Gli studi e le pubblicazioni si susseguono a ritmo serrato. Nel 1948 consegue la «libera docenza» di Filosofia teoretica all'Università di Roma, ed è anche nominato professore honoris causa di Filosofia nell'Università di Buenos Aires. Continua a insegnare nelle università pontificie, ma dal 1949 ha anche un incarico di Filosofia all'Università di Roma. Nel 1954 diventa straordinario di Filosofia teoretica presso l'Istituto Universitario Pareggiato di Magistero «Maria Ss. Assunta» di Roma, divenendone al contempo direttore fino al 1956. Nel 1954 risulta vincitore della cattedra di Filosofia teoretica presso l'Università di Napoli come secondo ternato.
──────────────────────────────
-- Compito richiesto --
Ricopia per intero l'estratto scelto sulla carriera accademica, senza cambiare nulla.

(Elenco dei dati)
──────────────────────────────
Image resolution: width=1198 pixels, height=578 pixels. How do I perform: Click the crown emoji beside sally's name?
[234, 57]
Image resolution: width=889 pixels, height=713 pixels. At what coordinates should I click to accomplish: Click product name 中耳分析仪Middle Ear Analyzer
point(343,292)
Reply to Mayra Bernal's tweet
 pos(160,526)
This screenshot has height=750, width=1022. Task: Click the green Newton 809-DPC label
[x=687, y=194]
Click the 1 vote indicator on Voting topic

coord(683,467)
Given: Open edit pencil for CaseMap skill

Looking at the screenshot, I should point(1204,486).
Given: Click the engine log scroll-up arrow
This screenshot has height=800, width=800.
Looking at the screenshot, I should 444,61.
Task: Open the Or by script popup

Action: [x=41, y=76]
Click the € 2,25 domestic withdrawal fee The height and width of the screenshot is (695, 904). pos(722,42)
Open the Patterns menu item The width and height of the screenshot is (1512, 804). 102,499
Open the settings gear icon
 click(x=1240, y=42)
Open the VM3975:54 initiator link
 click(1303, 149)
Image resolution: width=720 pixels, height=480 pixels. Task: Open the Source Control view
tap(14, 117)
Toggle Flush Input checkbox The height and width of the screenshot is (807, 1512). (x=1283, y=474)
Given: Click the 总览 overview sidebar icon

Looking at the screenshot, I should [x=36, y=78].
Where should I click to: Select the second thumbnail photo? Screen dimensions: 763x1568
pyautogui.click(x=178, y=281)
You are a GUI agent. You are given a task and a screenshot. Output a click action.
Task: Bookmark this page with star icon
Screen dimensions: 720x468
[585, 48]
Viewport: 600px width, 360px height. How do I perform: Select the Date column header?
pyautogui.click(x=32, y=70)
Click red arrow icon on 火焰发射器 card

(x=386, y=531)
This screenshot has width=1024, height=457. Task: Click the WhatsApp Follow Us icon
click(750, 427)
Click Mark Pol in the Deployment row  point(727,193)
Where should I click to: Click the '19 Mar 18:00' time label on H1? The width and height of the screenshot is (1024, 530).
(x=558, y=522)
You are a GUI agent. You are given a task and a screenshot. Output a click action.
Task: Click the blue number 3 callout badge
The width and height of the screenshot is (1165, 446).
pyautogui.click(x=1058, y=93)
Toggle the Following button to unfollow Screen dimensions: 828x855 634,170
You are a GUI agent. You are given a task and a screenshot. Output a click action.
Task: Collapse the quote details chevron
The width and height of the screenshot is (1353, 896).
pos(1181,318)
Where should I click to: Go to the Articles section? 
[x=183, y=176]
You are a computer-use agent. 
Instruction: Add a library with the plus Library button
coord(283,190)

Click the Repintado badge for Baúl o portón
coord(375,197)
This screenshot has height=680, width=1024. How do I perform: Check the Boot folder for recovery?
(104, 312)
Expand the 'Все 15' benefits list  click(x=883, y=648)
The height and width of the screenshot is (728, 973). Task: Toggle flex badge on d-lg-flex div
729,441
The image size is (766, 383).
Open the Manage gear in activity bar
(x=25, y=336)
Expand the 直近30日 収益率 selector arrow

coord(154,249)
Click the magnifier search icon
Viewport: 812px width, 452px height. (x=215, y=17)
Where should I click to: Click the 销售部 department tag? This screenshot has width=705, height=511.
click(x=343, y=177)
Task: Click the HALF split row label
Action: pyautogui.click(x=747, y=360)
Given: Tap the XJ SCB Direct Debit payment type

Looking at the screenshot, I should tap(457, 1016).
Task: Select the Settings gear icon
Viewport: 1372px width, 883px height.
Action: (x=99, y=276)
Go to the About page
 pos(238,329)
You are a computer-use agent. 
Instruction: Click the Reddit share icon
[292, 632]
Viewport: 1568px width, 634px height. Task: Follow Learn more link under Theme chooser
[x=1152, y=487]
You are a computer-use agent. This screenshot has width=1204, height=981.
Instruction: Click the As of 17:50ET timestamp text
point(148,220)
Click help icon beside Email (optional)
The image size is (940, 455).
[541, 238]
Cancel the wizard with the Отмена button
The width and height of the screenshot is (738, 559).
──────────────────────────────
-- Compito svolto --
Gli studi e le pubblicazioni si susseguono a ritmo serrato. Nel 1948 consegue la «libera docenza» di Filosofia teoretica all'Università di Roma, ed è anche nominato professore honoris causa di Filosofia nell'Università di Buenos Aires. Continua a insegnare nelle università pontificie, ma dal 1949 ha anche un incarico di Filosofia all'Università di Roma. Nel 1954 diventa straordinario di Filosofia teoretica presso l'Istituto Universitario Pareggiato di Magistero «Maria Ss. Assunta» di Roma, divenendone al contempo direttore fino al 1956. Nel 1954 risulta vincitore della cattedra di Filosofia teoretica presso l'Università di Napoli come secondo ternato.